MICHEL MARTIN, host: Now we have the latest essay in our coming out series. As part of LGBT Pride month, TELL ME MORE has been talking with guests and friends of the program who are either lesbian, gay, bisexual or transgender, about how they shared their sexual orientation with those closest to them.

Today, Michelle Antoinette Enfield, a transgender woman, who is an HIV prevention training specialist in Los Angeles, California.

MICHELLE ANTOINETTE ENFIELD: I was born on the Navajo Reservation in Fort Defiance, Arizona. I am a member of the Navajo Nation. One of my earliest memories of feeling different was when I would sit on the bathroom sink and watch my mother get ready for the day as she brushed her beautiful bouffant hairdo. I would think how wonderful it would be to have her style in the future. I remember that I would secure a towel on top of my head with a rubber band so I could pretend it was my long hair.

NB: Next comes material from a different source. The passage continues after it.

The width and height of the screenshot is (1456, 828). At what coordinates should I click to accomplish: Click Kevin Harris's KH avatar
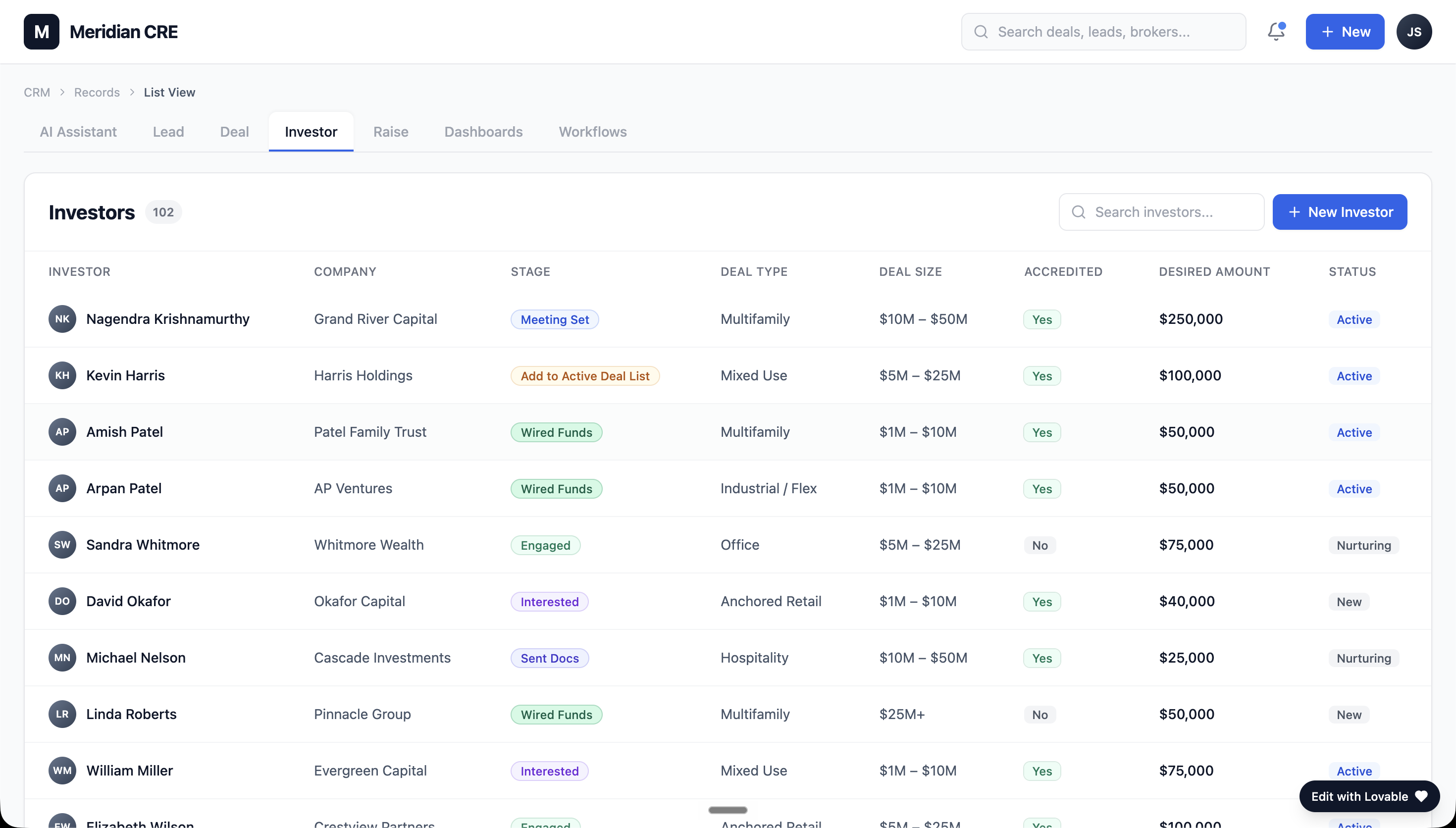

In the first grade, I was attracted to the boy next door. His name was Edward, and he was so cute. We had a mutual friend named Becky who had long, flowing hair and played the guitar in church. They got along very well; they played together, and teased each other. I had wished I could have been born a girl so that I could do those same things with Edward.

I was always very effeminate. So in grade school I was picked on a lot. I was called sissy and sometimes even a girl, which was so ironic, because that's what I wanted to be. The other children would say I threw like a girl, ran like a girl, and even wrote like a girl.

In the seventh grade, I began wearing eyeliner that my female cousin would leave in the bathroom. I would put it on very lightly, so not to cause attention, but dark enough to create change for me. I began to feel more beautiful and I began to embrace my uniqueness. The derogatory words continued and, as I got older, became harsher and more powerful. While queer and sissy were common for me to hear, it was the word gay that constantly bombarded me. But none of those words fit.

I heard the right one in 1987 when I was a sophomore in high school. I was watching "The Maury Povich Show." His guest that day was Tula, a beautiful, articulate, poised woman who had been cast as a Bond girl - as in James Bond. She was a post-operative transgender. I then realized this is what I am. Finally, someone like me. She became an inspiration to me. No longer was I just a gay boy wearing makeup. I was a girl.

I legally changed my name and began hormone replacement therapy in 1997 - that was my coming out. I have been discriminated against. I've been sexually and physically abused. I've loved and have been loved. Learning to take care of myself emotionally requires me to be happy with all of me. I must accept and learn from all of my experiences because they make me who I am today.

MARTIN: That was Michelle Antoinette Enfield. She's an HIV prevention training specialist in Los Angeles and a transgender woman, and she shared her story about coming out.